Few gemstones have been laden with the history carried by the Florentine Diamond, according to gemmary.com , a website that curates stories about antique and vintage jewelry. The pale yellow, 137.27-carat diamond was once one of Europe’s largest gems, adorning the crowns of emperors and kings.

It was among the Austrian Crown Jewels until the fall of the Austro-Hungarian Empire in 1918. Soon after, it became shrouded in mystery, with its whereabouts unknown for more than a century.

However, reports The New York Times , the real story was recently told by three Habsburg descendants. It turns out the precious gem has been in a bank vault in Canada since the family fled here during the Second World War.

Austrian Empress Zita (Habsburg) escaped the Nazi onslaught with her eight children, arriving in the United States in 1940. The Empress carried the jewels with her in a small cardboard suitcase, family members told the Times.

With American help, the family then travelled to Canada, where they settled in a modest house in Quebec. Eighty-five years later, the family says it wants to display the Florentine Diamond and other jewels in Canada to thank the country for taking in the Empress and her children.

“It should be part of a trust here in Canada,” Karl von Habsburg-Lothringen told the Times. “It should be on exhibition in Canada sometimes, so that people can actually see those pieces.”

The story of the Florentine Diamond goes back to the powerful Medici family of Italy, according to langantiques.com , an antique jewelry website run by a San Francisco jewelry firm. Despite the Medici family’s best efforts to keep their jewels in Florence, the Florentine Diamond became part of the Austrian Crown Jewels by 1743. The diamond remained a part of those Crown Jewels until the Hapsburg Empire came to an end after the First World War. 

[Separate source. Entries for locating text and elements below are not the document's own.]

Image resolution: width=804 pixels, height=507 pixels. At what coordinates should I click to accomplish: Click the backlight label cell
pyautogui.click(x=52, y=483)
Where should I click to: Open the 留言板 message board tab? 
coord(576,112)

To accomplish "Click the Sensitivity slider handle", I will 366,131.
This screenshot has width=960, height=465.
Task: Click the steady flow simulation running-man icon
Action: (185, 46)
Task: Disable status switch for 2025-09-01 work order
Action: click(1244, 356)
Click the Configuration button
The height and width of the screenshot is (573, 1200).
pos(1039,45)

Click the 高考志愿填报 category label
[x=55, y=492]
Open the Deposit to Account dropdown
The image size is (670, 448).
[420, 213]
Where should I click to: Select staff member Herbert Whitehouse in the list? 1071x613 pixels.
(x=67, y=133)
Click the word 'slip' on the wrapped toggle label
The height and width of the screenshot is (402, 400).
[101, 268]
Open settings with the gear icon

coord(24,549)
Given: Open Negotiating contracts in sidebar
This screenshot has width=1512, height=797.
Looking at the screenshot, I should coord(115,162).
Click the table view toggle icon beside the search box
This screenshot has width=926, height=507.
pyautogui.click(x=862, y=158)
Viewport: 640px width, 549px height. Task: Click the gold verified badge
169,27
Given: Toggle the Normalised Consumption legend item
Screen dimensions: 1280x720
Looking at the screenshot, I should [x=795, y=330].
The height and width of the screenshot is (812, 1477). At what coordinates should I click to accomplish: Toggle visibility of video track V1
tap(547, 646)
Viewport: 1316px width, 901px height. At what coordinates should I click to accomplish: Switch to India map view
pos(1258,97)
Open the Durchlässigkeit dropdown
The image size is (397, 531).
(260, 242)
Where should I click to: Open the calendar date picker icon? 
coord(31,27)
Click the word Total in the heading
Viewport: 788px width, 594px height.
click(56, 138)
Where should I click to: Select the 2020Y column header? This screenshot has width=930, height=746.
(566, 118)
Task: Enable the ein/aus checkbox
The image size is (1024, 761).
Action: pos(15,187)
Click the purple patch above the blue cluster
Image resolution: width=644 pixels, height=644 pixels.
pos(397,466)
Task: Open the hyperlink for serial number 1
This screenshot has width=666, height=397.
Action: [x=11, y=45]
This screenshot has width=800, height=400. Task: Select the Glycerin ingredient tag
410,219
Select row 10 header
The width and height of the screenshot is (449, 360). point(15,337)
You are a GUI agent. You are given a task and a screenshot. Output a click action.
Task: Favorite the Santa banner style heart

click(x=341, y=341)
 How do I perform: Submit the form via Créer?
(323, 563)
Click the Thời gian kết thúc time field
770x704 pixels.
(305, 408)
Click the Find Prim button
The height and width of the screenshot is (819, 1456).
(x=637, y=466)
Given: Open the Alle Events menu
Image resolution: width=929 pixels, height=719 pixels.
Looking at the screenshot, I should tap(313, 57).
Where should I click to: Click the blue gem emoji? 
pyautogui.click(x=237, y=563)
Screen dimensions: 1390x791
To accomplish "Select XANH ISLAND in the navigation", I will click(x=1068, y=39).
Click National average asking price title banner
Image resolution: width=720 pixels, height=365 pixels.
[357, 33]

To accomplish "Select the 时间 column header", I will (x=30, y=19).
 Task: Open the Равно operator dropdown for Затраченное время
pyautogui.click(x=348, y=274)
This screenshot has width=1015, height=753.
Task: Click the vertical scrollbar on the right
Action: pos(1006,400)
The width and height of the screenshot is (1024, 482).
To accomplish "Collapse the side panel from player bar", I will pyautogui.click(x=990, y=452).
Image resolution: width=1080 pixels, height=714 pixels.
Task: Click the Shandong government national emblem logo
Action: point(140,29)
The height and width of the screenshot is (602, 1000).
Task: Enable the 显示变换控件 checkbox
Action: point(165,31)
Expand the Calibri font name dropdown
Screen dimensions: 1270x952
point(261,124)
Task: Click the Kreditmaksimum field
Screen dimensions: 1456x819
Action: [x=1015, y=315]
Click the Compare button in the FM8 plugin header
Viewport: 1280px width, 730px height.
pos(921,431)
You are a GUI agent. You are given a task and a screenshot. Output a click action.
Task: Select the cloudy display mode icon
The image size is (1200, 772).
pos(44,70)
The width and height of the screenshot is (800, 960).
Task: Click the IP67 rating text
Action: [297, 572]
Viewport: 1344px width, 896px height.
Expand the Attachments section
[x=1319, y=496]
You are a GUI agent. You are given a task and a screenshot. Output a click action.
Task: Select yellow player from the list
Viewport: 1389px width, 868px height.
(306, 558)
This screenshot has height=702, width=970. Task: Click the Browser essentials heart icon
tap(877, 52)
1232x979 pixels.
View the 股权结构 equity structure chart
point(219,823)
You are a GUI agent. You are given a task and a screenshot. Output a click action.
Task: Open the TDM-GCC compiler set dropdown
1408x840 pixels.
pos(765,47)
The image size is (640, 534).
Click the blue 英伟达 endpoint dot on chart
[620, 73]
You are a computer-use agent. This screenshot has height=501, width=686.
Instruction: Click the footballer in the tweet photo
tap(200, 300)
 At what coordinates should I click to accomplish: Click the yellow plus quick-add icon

Then, as tensions built across Europe again, former Austrian Empress, Zita, wife of the last Emperor, Karl I (who died in 1922), opposed the growing Nazi threat. Her son, Prince Otto, offered his services to the Austrian First Republic, which was struggling to remain independent of the Third Reich. When the Nazis annexed Austria in 1938, Otto was declared an enemy of the state.

Zita fled with her eight children, arriving in the United States in 1940. The Empress carried the jewels with her in a small cardboard suitcase.

The family then traveled to Canada where it settled in Quebec.

“My grandmother felt very safe — she could breathe finally,” Karl von Habsburg-Lothringen told the Times about the arrival of the royal family in Quebec. “I assume that, at that stage, the little suitcase went into a bank safe, and that was it. And in that bank safe, it just stayed.”

In 1953, Zita returned to Europe but she left the jewels in the care of the Quebec bank.

This is where the story picks up today.

Karl von Habsburg-Lothringen, 64, a grandson of Karl I, said in an interview with the Times that the secret of the diamond was kept for decades, respecting Empress Zita’s wishes. She told only her sons Robert and Rodolphe about the diamond’s location, asking them to keep it undisclosed for 100 years after her husband’s death.

Before the sons died, reports the Times, they passed the information to their own sons. But for years afterward, the family says it declined to respond to queries about the diamond out of a desire to guard it.

von Habsburg-Lothringen only recently learned about the existence of the jewels from two cousins — Robert’s son, Lorenz von Habsburg-Lothringen, 70, and Rodolphe’s son, Simeon von Habsburg-Lothringen, 67.

All three met at the Quebec bank where the diamond and other precious jewels have resided in a vault. As they live in Europe, this was the first time they viewed the diamond.

The Florentine Diamond was wrapped separately from the other jewels, but it could have been set in a large, jewelled brooch, which was among the items. The family says there is no plan to sell the diamond. It has declined to speculate on the jewel’s value.